Thank you for your answers and looking forward to more posts by you.
anitaDecember 10, 2015 at 8:59 am #89398AnonymousGuestDear ElleTinker700:
It is okay with me if you don’t answer my following questions. I don’t expect that, not from you and not from anyone. It is your right of course, to not answer and my privilege (not my right) to get an answer from you. In the context of this forum I am interested in having a better understanding of you. If you are willing, please answer; if not- do not. I will not ask you any more questions after the following if you do not answer and/ or if you state you are not interested in these or any more questions from me.
Having stated all this, my questions are regarding what you wrote above: “I have no time for fake people in my life nor unnecessary drama surrounding me.”
My questions:
What does it mean to you, “fake people”? Who was the first fake person in your life?
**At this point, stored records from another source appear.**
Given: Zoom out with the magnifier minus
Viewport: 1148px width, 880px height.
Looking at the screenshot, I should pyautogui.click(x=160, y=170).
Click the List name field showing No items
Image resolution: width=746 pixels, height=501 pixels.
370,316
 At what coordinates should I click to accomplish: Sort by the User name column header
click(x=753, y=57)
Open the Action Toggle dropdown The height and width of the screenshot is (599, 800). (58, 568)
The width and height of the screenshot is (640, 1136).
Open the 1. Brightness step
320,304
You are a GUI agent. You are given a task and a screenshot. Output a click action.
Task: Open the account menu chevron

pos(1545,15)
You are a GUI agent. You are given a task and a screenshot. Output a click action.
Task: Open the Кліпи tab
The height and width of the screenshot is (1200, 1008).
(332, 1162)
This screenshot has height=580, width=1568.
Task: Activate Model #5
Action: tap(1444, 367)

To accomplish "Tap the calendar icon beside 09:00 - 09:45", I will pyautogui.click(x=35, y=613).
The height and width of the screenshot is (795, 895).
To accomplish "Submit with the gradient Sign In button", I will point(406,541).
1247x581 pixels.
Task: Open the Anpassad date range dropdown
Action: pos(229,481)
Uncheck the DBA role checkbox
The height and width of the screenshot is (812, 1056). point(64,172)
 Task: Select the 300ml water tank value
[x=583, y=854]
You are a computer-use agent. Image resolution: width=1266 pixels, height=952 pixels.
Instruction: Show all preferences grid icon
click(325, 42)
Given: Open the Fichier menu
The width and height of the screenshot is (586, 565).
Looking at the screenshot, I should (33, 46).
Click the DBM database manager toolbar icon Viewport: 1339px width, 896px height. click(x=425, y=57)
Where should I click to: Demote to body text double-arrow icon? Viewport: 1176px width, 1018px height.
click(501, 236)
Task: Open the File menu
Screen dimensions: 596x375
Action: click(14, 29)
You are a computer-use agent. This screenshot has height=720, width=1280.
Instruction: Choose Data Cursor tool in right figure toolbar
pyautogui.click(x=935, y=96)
What is “unnecessary drama”? What was the first unnecessary drama you experienced in your life?
anita
December 11, 2015 at 2:46 pm #89468AnonymousInactiveHi Anita,
Yes, I know what it is to truly love someone in a romantic way. Most important un-conditionally. When I also mentioned fake people and drama, that goes for anyone and everyone. I work with a lot of people on a daily basis and so I’m always observing behaviors. So I always find it unique and refreshing when a person stands out personality wise. To put it in the simplest terms, I like to surround myself with good, loving, understanding and genuine people. I have built many great relationships with those kinds of attributes. Building long lasting relationships whether it’s a friendship or romantic relationship, it takes putting in the time, self worth, Communication and of course the simple effort. It’s an eb & flo.
It’s worth it though. Looking back at things now, it appears that I wasn’t worth the time or of any value to my ex for us to work on keeping the door of communication open that was easy and predictable. Now days and now that I’m much older, if someone’s communication isn’t up to par with mine, I’ll just remove myself/disconnect from that person.
I’m all about be easy going and things just flowing easily between friendships. Romantic relationships take work and time to build and some people don’t see any value in that and that is fine with me but I do not allow myself to be involved with people like that. I’d rather be on the same page, than not.
Have a good evening and namaste.
December 11, 2015 at 4:54 pm #89479AnonymousGuestDear EllleTinker700:
Thank you for the post above. Namaste to you too!